Honestly, I don't remember the last debate and it seems like you're making the same elementary strawmen anyways so it doesn't look like we ever advanced beyond the preliminaries (in effect at least). If this is uninteresting by virtue of its redundancy then by all means desist. Otherwise you may as well stop bringing up that we've talked about it before.
I am not "pretending" that reason is not proof itself, but thanks for yet another disingenuous representation of my stance that obviates addressing my argument. It is a basic precept of reason that a thing cannot stand as proof of itself. Unless you can articulate why reason should be exempt from its own rule, then it is subject to that rule and therefore cannot be proved by virtue of itself.

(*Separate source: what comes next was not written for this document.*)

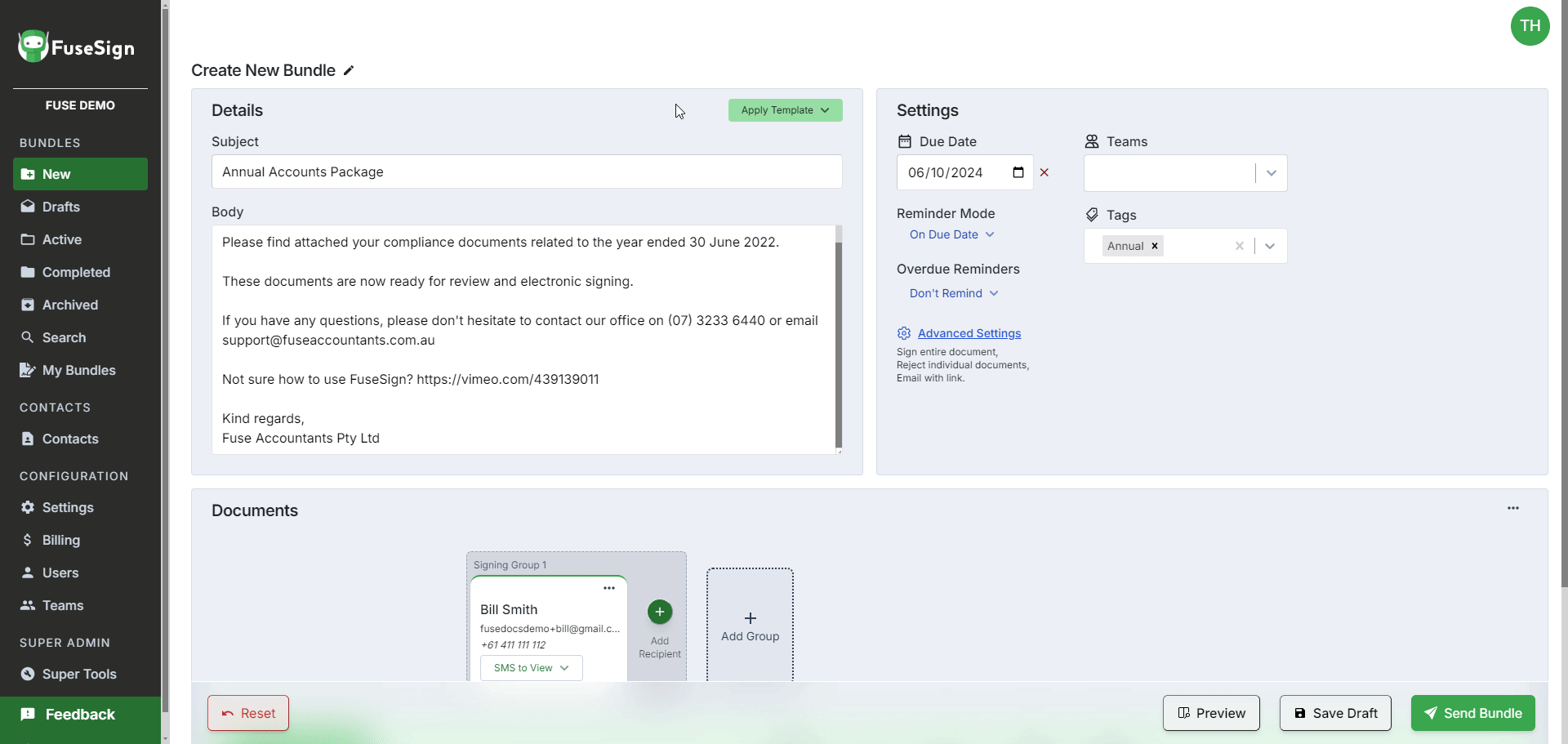This screenshot has height=744, width=1568.
Task: Remove the Annual tag
Action: [x=1154, y=246]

My accepting a real life contradiction and watching you reply and not reply is conceptually infeasible to me, but that doesn't disprove my point because my argument is that this conception is not a valid basis for certainty. All it proves is that within our conception non-contradiction is a law; it proves nothing beyond our conception in the least.
It is entirely rational, because by it's own parameters reason cannot prove itself (nor can it be proved from without itself). If the soundness of reason cannot be established, then the certainty of its conclusions cannot be known. Therefore, we cannot be certain of the law of non-contradiction.
I have never suggested that we seek understanding from outside what we can conceive. Beyond being irrational, that seems impossible. My point is only that from within our conception we cannot have certain knowledge.
Recognizing the uncertainty of the law of non-contradiction, and so also of proof and reason here, does not force one to abandon a belief in or utilization of them. You are hastening to conclusions which in no way follow from the observation.
I do not believe in the impossible, but instead believe that what seems impossible may be possible. That is a critical distinction. By contrast, your view seems to suppose that it is impossible for human conception to be flawed such that reality could be otherwise than we conceive of it. That isn't borne out by either reason or experience, really.